Dans le cadre de sa marche d’indignation et de protestation prévue pour le 02 mai 2026, le Groupe de Concertation des Acteurs politiques (GCAP) a fait une déclaration, ce jeudi 16 avril 2026, dans les locaux de la Radio FM Liberté, afin de dévoiler l’agenda programmatique d’exécution des activités de sensibilisation et de mobilisation, ainsi que la fiche explicative d’appel à la marche.
Selon la note explicative, le pouvoir ne sert pas les compatriotes. Au lieu de les sécuriser, il les tue, les dépossède et les maltraite. Selon Pr Avocksouma Djona Atchénémou, porte-parole du GCAP, » on violente, confisque les biens, exclut, enlève, torture, dechoit de la nationalité, menace, emprisonne, citoyens, activistes, journalistes, religieux, syndicaliste et acteurs politiques ».
Sur tous les plans, rien ne marche. Sur le plan judiciaire, les avocats, les huissiers et les greffiers sont traités par les commissaires de police et les commandants de brigade comme « des moins que rien ». Dans le secteur de l’éducation, les enseignants vivent dans la misère, sans couverture sociale ni sanitaire, et travaillent dans des conditions difficiles. Dans le domaine de la santé, les médecins exercent également dans des conditions défavorables malgré leur statut. Dans le secteur du transport, le prix du carburant est élevé, ce qui renchérit les coûts. Dans les provinces, le monde rural est confronté à des conflits meurtriers instrumentalisés entre agriculteurs et éleveurs.

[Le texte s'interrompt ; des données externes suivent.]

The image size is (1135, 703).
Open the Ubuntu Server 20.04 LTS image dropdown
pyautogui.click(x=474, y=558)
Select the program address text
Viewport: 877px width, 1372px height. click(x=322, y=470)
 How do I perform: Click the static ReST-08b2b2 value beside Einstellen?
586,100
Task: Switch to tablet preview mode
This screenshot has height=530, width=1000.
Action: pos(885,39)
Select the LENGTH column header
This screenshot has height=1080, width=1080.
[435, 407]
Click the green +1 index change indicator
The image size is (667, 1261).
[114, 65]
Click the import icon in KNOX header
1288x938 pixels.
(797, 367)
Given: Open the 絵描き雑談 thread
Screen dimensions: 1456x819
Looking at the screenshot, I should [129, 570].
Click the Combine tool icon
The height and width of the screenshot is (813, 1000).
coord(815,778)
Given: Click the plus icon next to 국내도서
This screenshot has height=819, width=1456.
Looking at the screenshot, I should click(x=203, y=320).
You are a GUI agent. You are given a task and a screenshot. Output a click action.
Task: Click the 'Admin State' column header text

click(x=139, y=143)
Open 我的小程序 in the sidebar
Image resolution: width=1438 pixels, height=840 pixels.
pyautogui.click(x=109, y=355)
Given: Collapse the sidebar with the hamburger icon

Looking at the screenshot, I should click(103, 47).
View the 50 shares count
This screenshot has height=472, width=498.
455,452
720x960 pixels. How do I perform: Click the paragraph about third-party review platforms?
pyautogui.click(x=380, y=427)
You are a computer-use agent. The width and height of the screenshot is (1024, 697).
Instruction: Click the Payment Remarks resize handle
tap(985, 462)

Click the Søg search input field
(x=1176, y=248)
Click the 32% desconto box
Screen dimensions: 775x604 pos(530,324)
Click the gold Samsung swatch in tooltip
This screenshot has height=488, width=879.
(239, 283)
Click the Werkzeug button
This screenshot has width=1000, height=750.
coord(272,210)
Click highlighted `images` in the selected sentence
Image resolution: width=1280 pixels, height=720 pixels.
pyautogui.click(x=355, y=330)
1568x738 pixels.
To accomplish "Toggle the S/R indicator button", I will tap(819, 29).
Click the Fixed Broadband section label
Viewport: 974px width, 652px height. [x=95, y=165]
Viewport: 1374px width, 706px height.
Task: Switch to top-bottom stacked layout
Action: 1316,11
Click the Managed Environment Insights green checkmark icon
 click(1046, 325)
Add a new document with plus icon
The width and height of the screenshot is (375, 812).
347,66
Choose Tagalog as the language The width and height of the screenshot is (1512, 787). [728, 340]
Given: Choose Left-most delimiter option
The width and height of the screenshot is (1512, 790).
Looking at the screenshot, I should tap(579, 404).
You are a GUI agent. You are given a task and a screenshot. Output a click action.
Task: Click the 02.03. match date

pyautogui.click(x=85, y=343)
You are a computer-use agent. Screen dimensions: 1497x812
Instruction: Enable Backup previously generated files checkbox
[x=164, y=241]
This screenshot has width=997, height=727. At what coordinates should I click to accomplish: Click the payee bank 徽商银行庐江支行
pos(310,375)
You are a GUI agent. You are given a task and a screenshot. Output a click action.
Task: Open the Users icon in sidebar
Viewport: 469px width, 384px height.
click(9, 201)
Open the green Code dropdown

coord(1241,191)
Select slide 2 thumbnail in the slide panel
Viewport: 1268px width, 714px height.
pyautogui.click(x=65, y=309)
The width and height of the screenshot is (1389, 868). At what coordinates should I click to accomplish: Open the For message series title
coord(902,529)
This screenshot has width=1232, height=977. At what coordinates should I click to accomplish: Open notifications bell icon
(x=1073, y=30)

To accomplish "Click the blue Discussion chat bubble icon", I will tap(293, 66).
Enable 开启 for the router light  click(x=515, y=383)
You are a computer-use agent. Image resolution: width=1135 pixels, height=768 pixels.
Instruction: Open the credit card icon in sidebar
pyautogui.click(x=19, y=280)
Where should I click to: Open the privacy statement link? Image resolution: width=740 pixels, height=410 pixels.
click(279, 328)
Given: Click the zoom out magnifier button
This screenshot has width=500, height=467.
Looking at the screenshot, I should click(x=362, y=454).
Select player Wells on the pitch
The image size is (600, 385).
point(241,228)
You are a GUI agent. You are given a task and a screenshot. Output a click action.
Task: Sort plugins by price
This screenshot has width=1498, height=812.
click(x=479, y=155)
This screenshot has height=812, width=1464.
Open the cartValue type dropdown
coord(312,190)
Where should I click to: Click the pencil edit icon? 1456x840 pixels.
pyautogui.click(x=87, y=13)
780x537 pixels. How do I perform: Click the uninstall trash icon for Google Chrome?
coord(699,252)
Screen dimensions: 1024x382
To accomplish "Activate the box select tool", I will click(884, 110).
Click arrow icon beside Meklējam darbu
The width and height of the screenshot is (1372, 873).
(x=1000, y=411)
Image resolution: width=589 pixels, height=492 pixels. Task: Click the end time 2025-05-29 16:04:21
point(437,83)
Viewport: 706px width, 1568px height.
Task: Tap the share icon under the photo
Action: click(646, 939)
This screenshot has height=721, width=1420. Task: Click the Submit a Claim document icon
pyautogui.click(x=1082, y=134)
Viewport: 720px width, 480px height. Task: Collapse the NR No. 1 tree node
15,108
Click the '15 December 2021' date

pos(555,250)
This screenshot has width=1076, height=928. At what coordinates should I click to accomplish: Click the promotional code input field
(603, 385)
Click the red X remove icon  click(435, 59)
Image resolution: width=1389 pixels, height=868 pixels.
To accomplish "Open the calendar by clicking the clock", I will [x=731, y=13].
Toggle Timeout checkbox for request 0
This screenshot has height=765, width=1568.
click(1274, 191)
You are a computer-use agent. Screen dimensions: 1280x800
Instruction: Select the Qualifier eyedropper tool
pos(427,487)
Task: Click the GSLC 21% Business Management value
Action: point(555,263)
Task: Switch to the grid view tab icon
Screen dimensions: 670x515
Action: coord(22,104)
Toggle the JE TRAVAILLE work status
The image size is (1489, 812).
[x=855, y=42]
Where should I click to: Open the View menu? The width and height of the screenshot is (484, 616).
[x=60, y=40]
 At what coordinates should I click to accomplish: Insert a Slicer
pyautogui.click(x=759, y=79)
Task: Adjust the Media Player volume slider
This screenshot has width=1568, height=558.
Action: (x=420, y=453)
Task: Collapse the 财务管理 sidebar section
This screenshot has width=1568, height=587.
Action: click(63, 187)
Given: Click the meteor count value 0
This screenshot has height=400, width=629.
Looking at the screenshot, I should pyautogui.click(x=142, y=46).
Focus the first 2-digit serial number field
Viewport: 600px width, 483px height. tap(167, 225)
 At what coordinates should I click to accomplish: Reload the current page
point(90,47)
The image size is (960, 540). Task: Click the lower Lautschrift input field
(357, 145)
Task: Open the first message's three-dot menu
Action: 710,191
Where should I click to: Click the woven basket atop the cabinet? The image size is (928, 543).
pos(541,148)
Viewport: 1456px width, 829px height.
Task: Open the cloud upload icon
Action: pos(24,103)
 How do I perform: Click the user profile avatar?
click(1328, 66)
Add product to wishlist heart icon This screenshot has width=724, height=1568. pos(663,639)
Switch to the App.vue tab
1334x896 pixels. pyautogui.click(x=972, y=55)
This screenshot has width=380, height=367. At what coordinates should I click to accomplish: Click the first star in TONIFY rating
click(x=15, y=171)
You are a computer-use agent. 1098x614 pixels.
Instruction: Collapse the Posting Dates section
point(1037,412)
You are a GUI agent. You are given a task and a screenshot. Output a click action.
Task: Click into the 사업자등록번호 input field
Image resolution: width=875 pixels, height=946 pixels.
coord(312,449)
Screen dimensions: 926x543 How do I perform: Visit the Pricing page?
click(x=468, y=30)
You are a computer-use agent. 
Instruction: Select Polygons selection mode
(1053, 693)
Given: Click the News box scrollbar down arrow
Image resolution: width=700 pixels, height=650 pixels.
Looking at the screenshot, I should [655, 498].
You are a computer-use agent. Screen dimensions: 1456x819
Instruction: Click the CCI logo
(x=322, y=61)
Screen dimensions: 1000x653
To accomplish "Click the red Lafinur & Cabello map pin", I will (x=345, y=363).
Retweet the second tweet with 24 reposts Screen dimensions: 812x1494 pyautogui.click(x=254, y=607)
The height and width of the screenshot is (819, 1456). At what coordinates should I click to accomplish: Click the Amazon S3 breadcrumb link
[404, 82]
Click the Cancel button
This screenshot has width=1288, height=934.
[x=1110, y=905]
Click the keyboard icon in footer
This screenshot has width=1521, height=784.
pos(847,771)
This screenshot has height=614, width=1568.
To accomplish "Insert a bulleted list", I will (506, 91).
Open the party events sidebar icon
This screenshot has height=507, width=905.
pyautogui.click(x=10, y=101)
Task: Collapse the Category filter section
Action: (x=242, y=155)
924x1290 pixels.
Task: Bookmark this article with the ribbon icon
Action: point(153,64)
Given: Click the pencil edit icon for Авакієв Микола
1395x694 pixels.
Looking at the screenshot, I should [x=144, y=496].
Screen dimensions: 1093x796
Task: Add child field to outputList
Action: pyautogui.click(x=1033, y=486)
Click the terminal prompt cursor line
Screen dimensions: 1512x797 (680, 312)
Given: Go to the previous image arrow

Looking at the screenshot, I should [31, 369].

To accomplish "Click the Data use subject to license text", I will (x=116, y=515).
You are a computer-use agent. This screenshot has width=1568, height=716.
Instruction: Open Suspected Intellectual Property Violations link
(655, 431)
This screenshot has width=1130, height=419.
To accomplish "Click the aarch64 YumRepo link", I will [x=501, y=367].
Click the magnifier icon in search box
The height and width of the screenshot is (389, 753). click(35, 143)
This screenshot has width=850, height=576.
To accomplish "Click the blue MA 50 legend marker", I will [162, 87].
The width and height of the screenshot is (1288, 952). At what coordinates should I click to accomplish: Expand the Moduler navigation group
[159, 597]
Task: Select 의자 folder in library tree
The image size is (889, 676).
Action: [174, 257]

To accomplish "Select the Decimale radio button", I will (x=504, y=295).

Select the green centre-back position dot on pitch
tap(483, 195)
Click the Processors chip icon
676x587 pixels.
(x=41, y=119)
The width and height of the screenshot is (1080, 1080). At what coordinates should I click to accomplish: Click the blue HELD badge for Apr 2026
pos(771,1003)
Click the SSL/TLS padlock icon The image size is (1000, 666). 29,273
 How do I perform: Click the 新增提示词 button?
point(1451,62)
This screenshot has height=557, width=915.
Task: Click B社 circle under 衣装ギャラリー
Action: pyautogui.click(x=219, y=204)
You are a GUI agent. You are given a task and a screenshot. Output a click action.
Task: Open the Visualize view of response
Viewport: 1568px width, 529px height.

Au regard de tout cela, le GCAP estime que le Tchad est un pays sans droit, sans liberté et sans justice. Les prisons se multiplient dans tous les coins du pays pour traquer et torturer les Tchadiens. Ce qui fait que vivre est devenu vraiment difficile. » C’est accepter, soit de se soumettre, soit refuser cette condition et quitter le pays » a constaté Avocksouma Djona Atchénémou. Bref, » la justice a perdu son intégrité et son indépendance pour être réduite qu’à la justice au service d’un système où celui qui vole un pain pour cause de faim est arrêté et condamné immédiatement. Par contre, celui qui vole des centaines de millions ou de milliards est arrêté pour être protégé ».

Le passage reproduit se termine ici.